The performance of SortedDictionary could be improved upon in this context
because the values are not used and can be removed and it seems wasteful to
create an enumeration just to get the first element.

--
Dr Jon D Harrop, Flying Frog Consultancy Ltd.
http://www.ffconsultancy.com/?u
Oct 17 '08 #13

P: n/a
Jon Harrop wrote:
Marc Gravell wrote:
>>SortedDictionary does not appear to provide the minimum element.

Since it is sorted, it'll be the first one.

Right. So you create an enumeration of the keys, get the first key and use
that to remove the first element:

ignore(Heap.Remove(Seq.hd(heap.Keys)))
>But if the performance isn't up to it, then fine; just a thought...

Actually, the performance of SortedDictionary is substantially better than
the performance of the data structure I was using.

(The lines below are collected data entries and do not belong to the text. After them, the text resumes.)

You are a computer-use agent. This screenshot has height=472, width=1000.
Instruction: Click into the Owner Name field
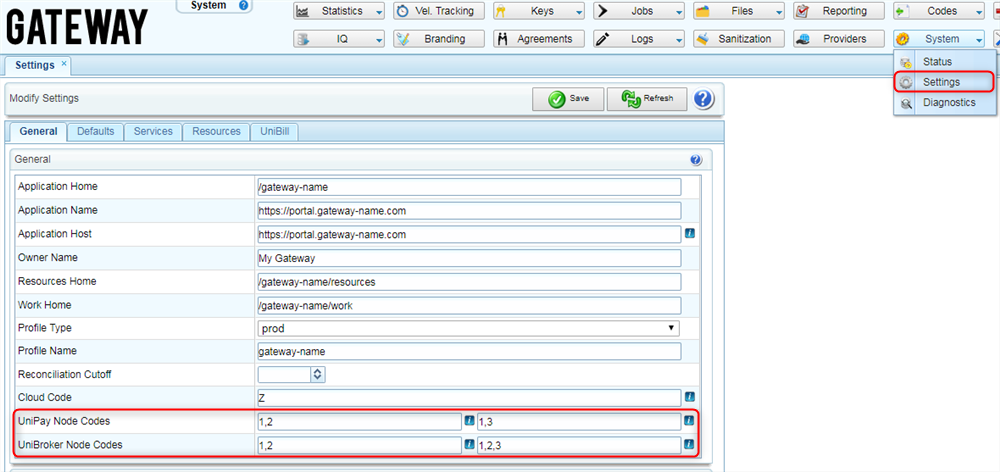[x=469, y=257]
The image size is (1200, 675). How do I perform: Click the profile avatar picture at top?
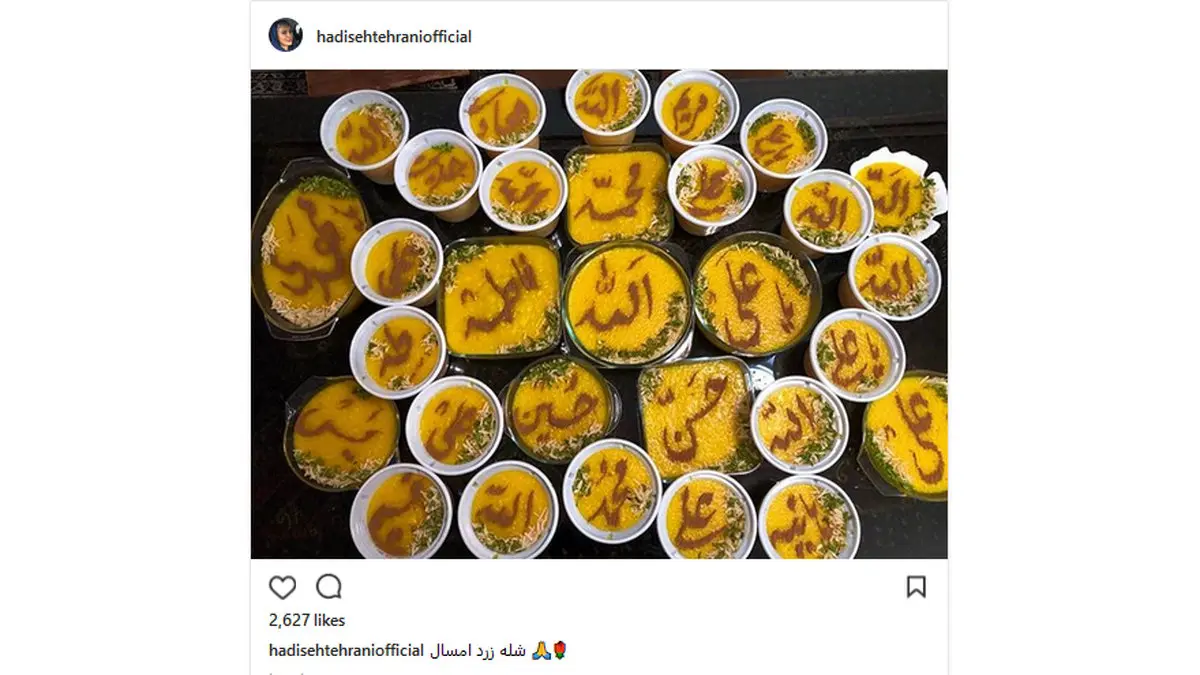pos(285,35)
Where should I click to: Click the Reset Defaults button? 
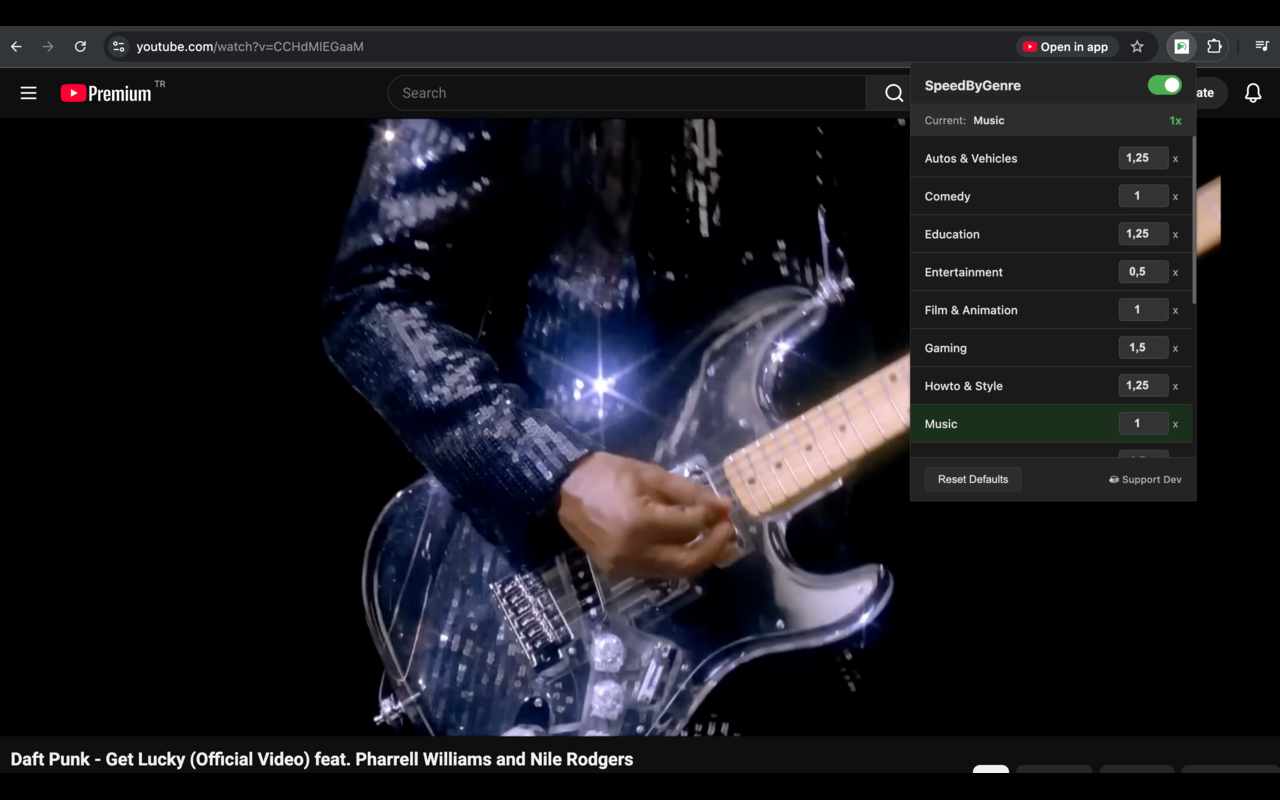point(972,479)
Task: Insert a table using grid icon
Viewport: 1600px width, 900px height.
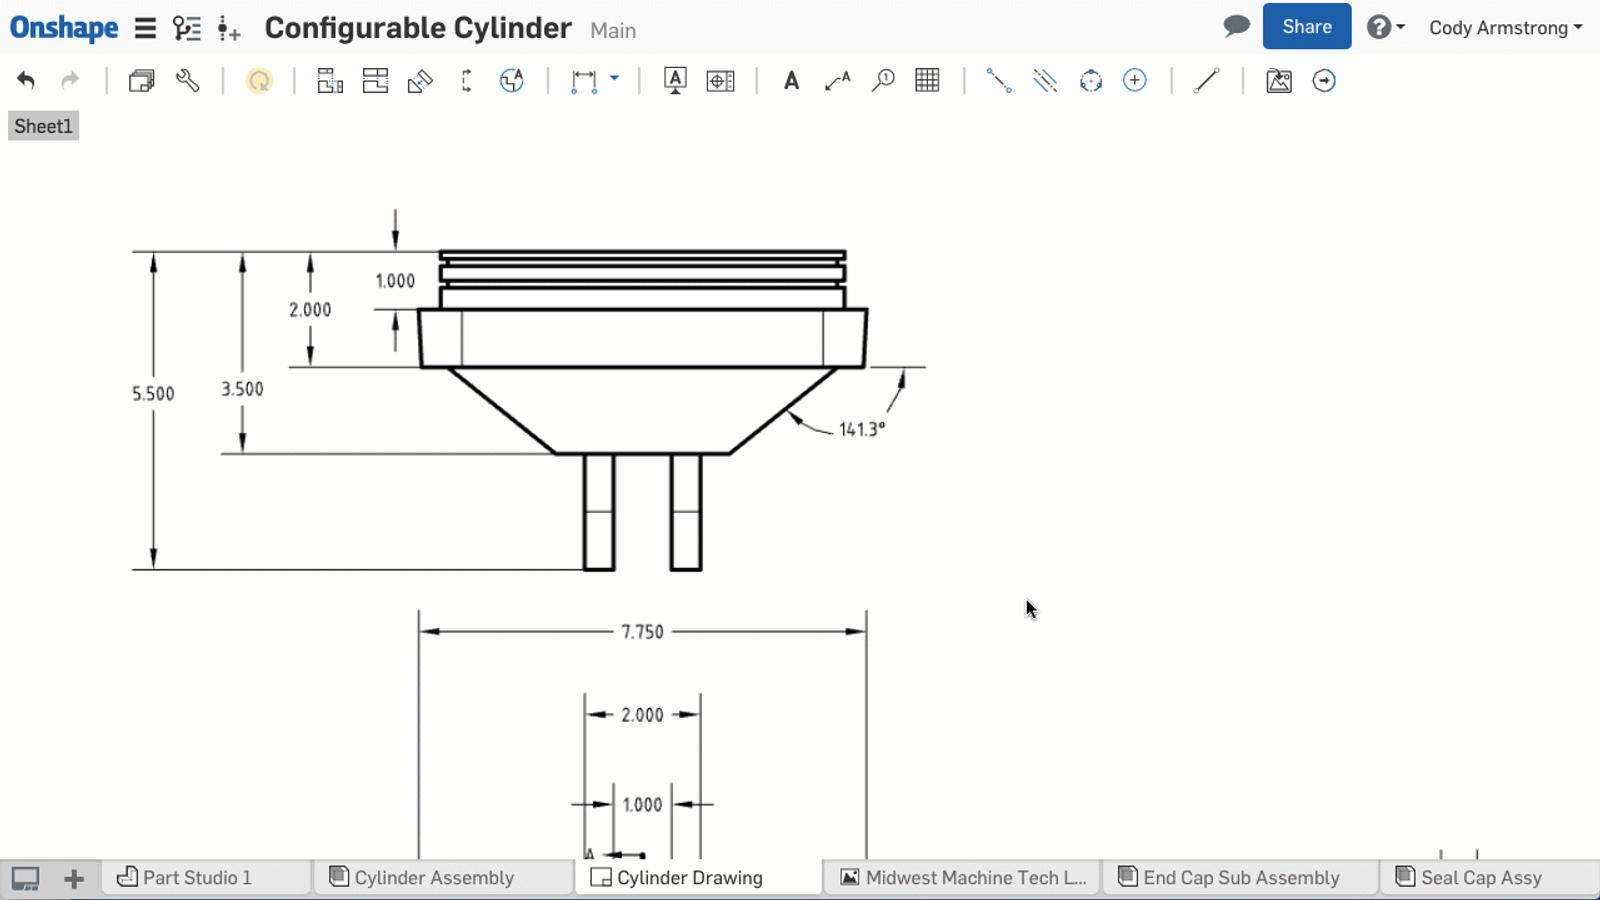Action: click(x=927, y=81)
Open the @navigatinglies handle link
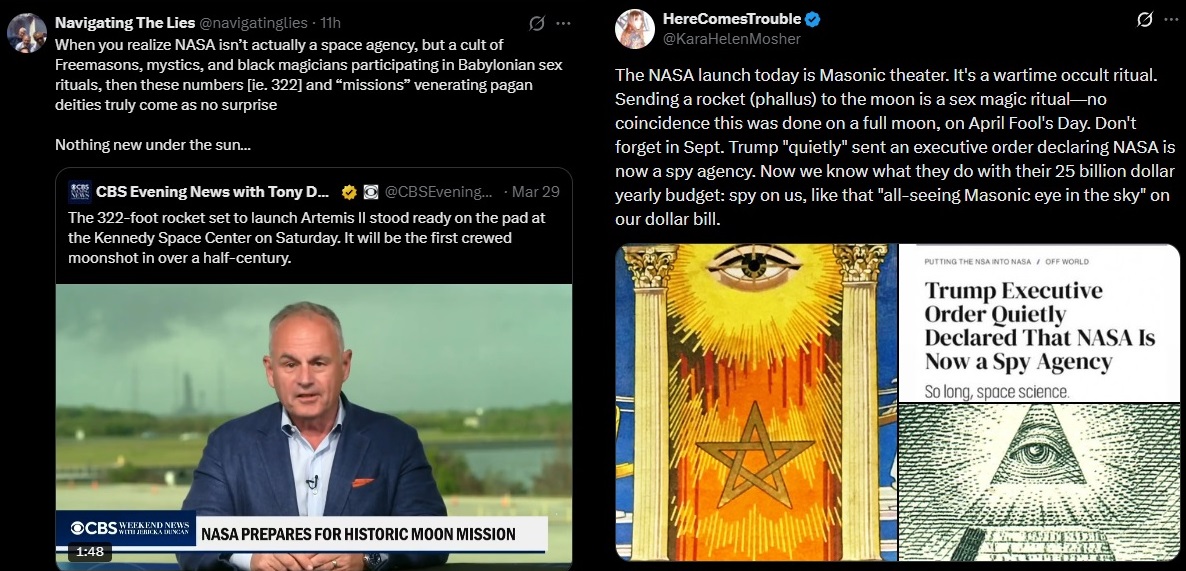Image resolution: width=1186 pixels, height=571 pixels. point(253,23)
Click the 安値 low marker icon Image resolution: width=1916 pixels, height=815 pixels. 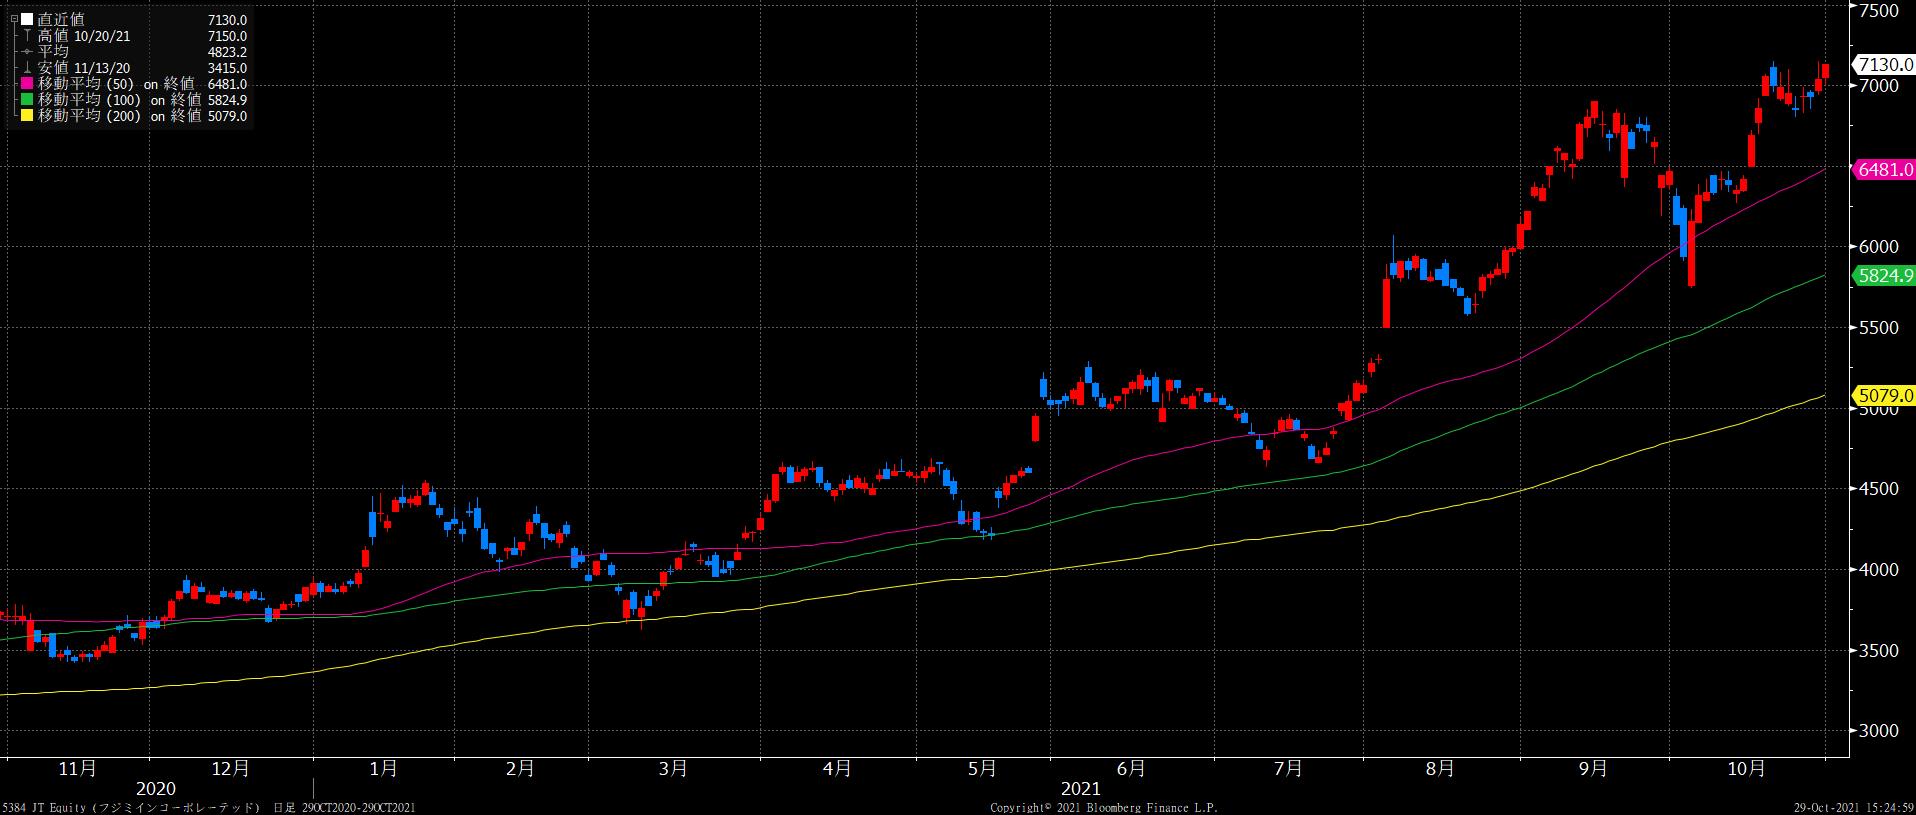coord(27,68)
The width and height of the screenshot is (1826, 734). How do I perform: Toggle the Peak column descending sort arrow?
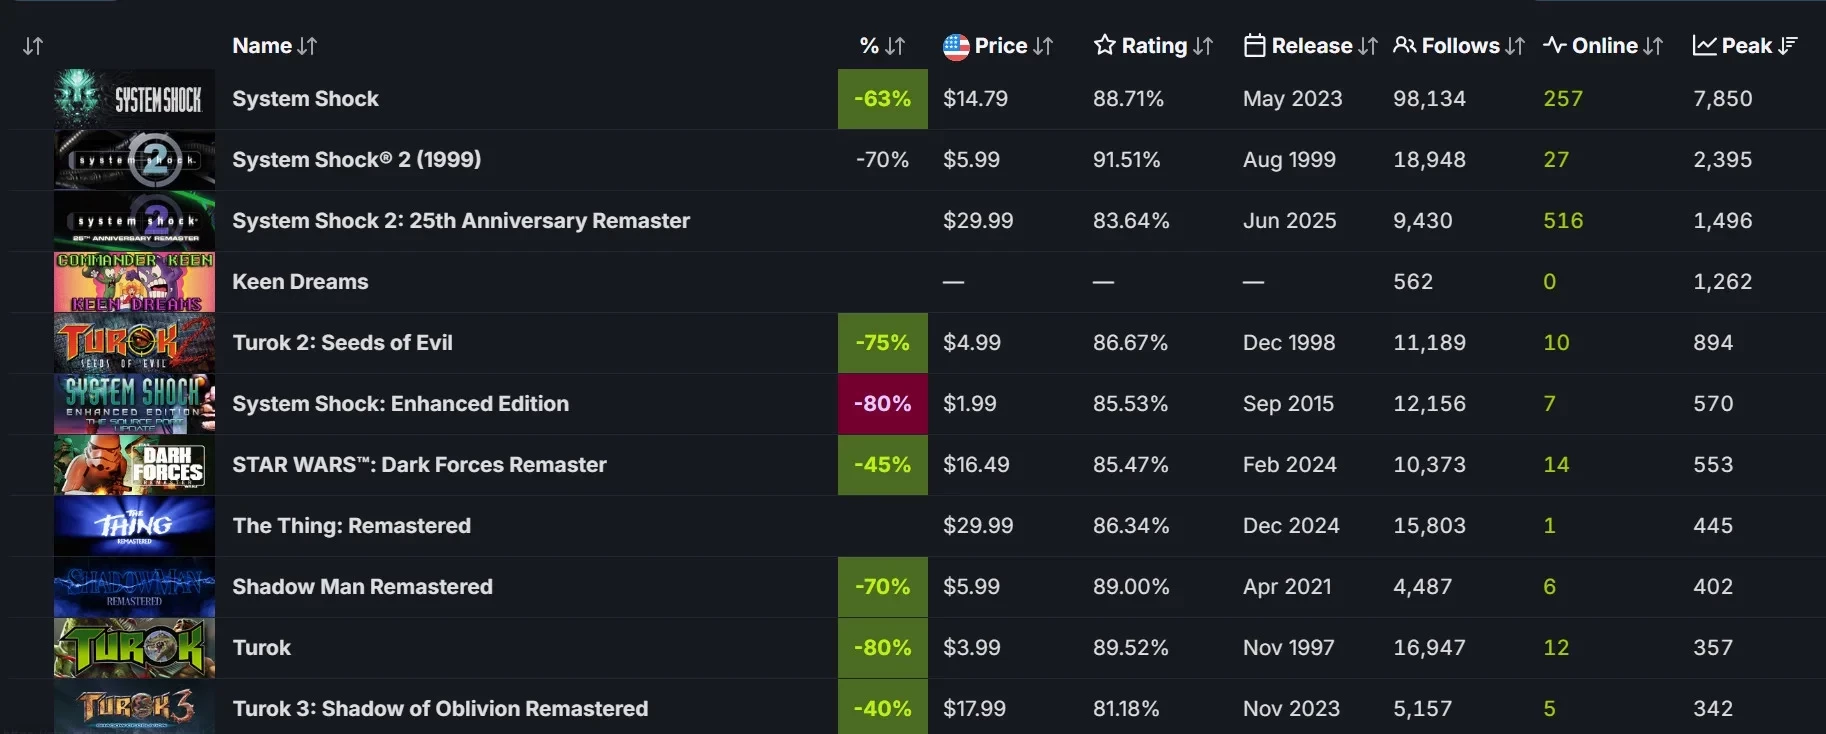(x=1789, y=45)
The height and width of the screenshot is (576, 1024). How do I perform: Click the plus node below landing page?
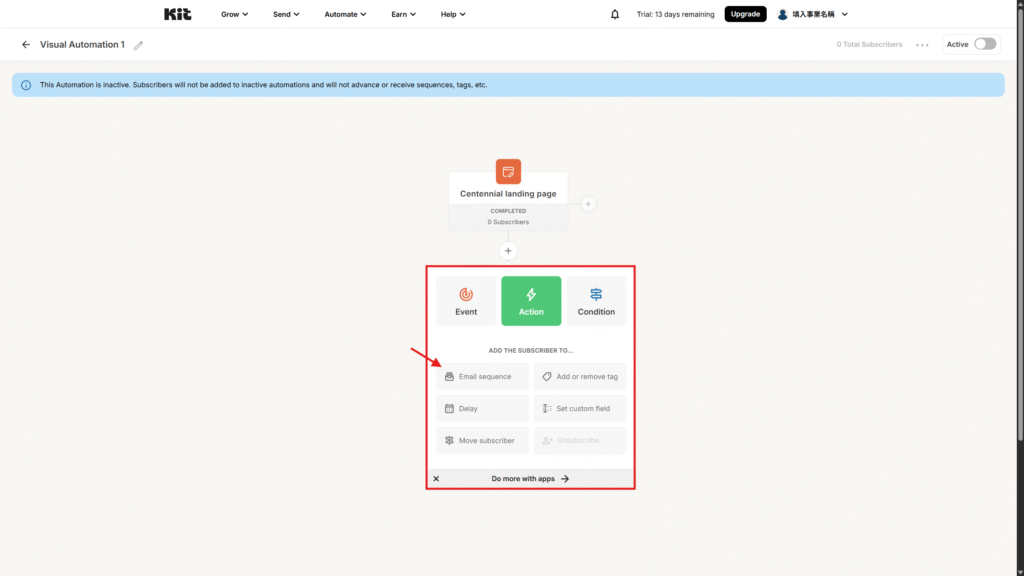pos(508,251)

Time taken to insert 10^6 floats and then remove them all by popping the
smallest:

F#.NET: 13.4s Set.Make
F#.NET: 5.6s System.Collections.Generic.SortedDictionary<float, obj>
F#.NET: 4.1s System.Collections.Generic.SortedDictionary<float, float>
F#.NET: 3.8s System.Collections.Generic.SortedDictionary<float, int>
OCaml: 2.3s Set.Make
Sorry, that should have been:

OCaml: 11.5s Set.Make
OCaml: 2.3s Jean-Christophe Fillaitre's Imperative Heap

So .NET is actually doing quite well here. What I don't understand is
why .NET does fine on this benchmark but is doing very poorly on my actual
application. I'll try using SortedDictionary anyway: thanks!

--
Dr Jon D Harrop, Flying Frog Consultancy Ltd.
http://www.ffconsultancy.com/?u
Oct 17 '08 #14

P: n/a
Jon Harrop wrote:
What I don't understand is why .NET does fine on this benchmark but is
doing very poorly on my actual application.
I just discovered why: F# was generating a very inefficient comparison
function. Writing the comparison function by hand makes the whole program
7x faster!

--
Dr Jon D Harrop, Flying Frog Consultancy Ltd.
http://www.ffconsultancy.com/?u
Oct 17 '08 #15

P: n/a
Jon Harrop wrote:
Göran Andersson wrote:
>Jon Harrop wrote:
>>I need a data structure with the following capabilities:

1. Fast access to the smallest element.

2. Fast insertion of a new element.

3. Fast deletion of an existing element.

I have been using a sorted immutable balanced binary tree set
implementation that provides the above operations each in O(log n) but it
is extremely slow on .NET, around 8x slower than OCaml+Linux.

I do not benefit from the use of an immutable data structure, so what
mutable data structure would a C# programmer use?
How often do you need to get the smallest element compared to how often
you insert and delete elements?

1 get smallest to 4 inserts and 2 removes.
>You could create a wrapper that contains a Dictionary<Key,Valuewith
all items, and a short array Key[] with a few of the smallest items,
that you keep sorted. When you insert an item, check if it should be
added to the array of smallest items, and when you delete an item, check
if it's in the array of smallest items.

If the array of smallest items happens to be empty when you try to
access the smallest item (i.e. you have deleted all of the smallest
items), you take a hit as you have to repopulate the array by looking
through the dictionary, otherwise it is an O(1) operation.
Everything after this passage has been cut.